# Load required libraries
library(torch)
library(plotly)

# Generate a 3D grid using torch tensors
steps = 50
x = torch_linspace(-3, 3, steps = steps)
y = torch_linspace(-3, 3, steps = steps)

# Create a meshgrid using torch
meshgrid = torch_meshgrid(list(x, y), indexing = "ij")
X = meshgrid[[1]]  
Y = meshgrid[[2]] 

# 3D Gaussian function: 
# Z = exp(-((X-mu)^2 + (Y-mu)^2) / (2*sigma^2)) / (2*pi*sigma^2)
sigma = torch_tensor(1.0)
mu = torch_tensor(0.0)

Z = torch_exp(-((X - mu)^2 + (Y - mu)^2) / (2 * sigma^2)) / (2 * pi * sigma^2)

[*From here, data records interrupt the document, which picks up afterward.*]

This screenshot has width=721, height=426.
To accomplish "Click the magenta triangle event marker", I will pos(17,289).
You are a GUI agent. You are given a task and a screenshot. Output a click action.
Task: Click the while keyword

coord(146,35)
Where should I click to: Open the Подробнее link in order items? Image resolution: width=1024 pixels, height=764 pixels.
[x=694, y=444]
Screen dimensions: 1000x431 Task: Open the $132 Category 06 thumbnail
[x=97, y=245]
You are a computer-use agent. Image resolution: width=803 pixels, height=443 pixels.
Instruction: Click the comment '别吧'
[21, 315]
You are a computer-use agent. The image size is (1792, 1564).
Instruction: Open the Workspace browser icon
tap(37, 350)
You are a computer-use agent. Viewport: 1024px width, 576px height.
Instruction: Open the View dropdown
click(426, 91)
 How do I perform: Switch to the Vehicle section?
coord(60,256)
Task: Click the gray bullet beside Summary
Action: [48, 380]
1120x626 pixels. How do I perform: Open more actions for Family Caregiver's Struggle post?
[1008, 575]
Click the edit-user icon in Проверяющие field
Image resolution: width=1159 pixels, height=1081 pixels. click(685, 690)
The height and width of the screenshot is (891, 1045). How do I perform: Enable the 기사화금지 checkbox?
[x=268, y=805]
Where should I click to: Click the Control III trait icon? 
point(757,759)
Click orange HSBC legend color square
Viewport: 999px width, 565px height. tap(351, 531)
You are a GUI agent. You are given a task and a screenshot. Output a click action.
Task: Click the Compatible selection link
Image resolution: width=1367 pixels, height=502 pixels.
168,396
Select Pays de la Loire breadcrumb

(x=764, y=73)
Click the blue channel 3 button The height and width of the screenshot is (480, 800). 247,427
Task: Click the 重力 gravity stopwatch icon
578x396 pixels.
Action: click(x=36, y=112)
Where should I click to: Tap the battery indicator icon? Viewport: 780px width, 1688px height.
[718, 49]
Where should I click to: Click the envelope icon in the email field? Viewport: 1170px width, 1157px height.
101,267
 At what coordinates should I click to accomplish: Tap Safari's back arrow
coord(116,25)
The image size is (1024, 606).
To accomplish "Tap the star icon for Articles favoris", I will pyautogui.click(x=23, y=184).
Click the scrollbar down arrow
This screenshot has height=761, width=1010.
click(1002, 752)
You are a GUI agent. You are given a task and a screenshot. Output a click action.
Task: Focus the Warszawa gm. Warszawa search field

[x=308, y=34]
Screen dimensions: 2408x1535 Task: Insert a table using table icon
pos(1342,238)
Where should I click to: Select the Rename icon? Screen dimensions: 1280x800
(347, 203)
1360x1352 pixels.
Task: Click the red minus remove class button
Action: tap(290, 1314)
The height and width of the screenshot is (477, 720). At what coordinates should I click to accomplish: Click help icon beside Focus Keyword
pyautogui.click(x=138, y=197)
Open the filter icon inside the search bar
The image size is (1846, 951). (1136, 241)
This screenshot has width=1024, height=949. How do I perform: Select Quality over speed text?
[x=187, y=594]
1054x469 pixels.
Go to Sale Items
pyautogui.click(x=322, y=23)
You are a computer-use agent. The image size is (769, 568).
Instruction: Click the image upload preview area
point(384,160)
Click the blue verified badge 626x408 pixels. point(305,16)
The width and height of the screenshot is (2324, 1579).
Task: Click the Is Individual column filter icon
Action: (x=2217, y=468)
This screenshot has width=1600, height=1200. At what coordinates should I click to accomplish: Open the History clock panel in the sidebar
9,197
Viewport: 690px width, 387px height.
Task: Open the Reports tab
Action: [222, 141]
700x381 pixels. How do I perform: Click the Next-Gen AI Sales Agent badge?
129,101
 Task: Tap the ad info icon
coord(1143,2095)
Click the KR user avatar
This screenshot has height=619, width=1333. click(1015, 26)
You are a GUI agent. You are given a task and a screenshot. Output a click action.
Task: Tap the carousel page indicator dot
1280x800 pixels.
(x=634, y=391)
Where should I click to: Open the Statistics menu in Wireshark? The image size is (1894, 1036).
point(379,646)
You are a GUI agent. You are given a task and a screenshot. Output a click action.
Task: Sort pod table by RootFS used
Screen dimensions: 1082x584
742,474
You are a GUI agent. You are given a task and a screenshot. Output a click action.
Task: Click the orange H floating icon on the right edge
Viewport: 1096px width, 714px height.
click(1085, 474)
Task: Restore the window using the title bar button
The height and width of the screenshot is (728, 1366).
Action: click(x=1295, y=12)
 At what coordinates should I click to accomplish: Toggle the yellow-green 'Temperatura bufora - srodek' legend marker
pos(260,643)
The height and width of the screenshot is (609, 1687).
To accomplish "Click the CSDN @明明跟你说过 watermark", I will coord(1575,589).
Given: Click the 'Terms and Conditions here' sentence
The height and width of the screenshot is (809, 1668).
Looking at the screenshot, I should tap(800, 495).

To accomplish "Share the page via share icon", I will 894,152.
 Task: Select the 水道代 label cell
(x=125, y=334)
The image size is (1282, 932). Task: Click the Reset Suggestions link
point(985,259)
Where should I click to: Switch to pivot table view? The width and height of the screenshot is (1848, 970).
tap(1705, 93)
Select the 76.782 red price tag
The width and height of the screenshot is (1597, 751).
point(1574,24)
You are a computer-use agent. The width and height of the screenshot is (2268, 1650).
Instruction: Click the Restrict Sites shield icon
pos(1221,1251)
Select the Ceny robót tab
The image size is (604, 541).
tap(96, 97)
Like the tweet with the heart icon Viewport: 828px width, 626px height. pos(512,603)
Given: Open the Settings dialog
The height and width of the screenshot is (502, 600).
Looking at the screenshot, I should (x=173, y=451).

# Convert the tensors to matrices using torch operations
X_mat = as.matrix(as_array(X))
Y_mat = as.matrix(as_array(Y))
Z_mat = as.matrix(as_array(Z))

# Convert matrices into a structured data frame
surface_data = expand.grid(x = as.numeric(X_mat[,1]), 
                            y = as.numeric(Y_mat[1,])) 
surface_data$z = as.numeric(Z_mat)  

# Print a sample of the structured data
print(head(surface_data))
##           x  y            z
## 1 -3.000000 -3 1.964128e-05
## 2 -2.877551 -3 2.814820e-05
## 3 -2.755102 -3 3.973926e-05
## 4 -2.632653 -3 5.526845e-05
## 5 -2.510204 -3 7.572219e-05
## 6 -2.387755 -3 1.022015e-04
# Create a 3D surface plot using plotly
fig = plot_ly(
  x = X_mat[,1],  
  y = Y_mat[1,],  
  z = Z_mat, 
  type = "surface"
) %>%
  layout(
    title = "3D Gaussian Distribution using Torch",
    scene = list(
      xaxis = list(title = "X-Axis"),
      yaxis = list(title = "Y-Axis"),
      zaxis = list(title = "Probability Density")
    )
  )

# Show the interactive 3D plot
fig

Explanation: 3D Gaussian Distribution using Torch in R

This code creates a 3D normal distribution (bell curve) using torch and visualizes it with plotly.

1. Generate a 3D Grid (X, Y)

  • We create X and Y coordinates using torch_linspace() (from -3 to 3).
  • torch_meshgrid() arranges them into a grid for 3D plotting.

2. Compute Z Values (Height of the Surface)

  • We calculate Z using the Gaussian function:
    \[ Z = \frac{e^{-((X - \mu)^2 + (Y - \mu)^2) / 2\sigma^2}}{2\pi\sigma^2} \]
  • This creates a smooth 3D surface with a peak at the center.

3. Convert Data for Plotly

  • We convert torch tensors to matrices using as_array().
  • The data is structured correctly for plot_ly() to generate a 3D interactive plot.

4. Display the 3D Surface

  • We use plot_ly(type = "surface") to create the final 3D visualization.
  • The result is a smooth, interactive 3D plot of the normal distribution.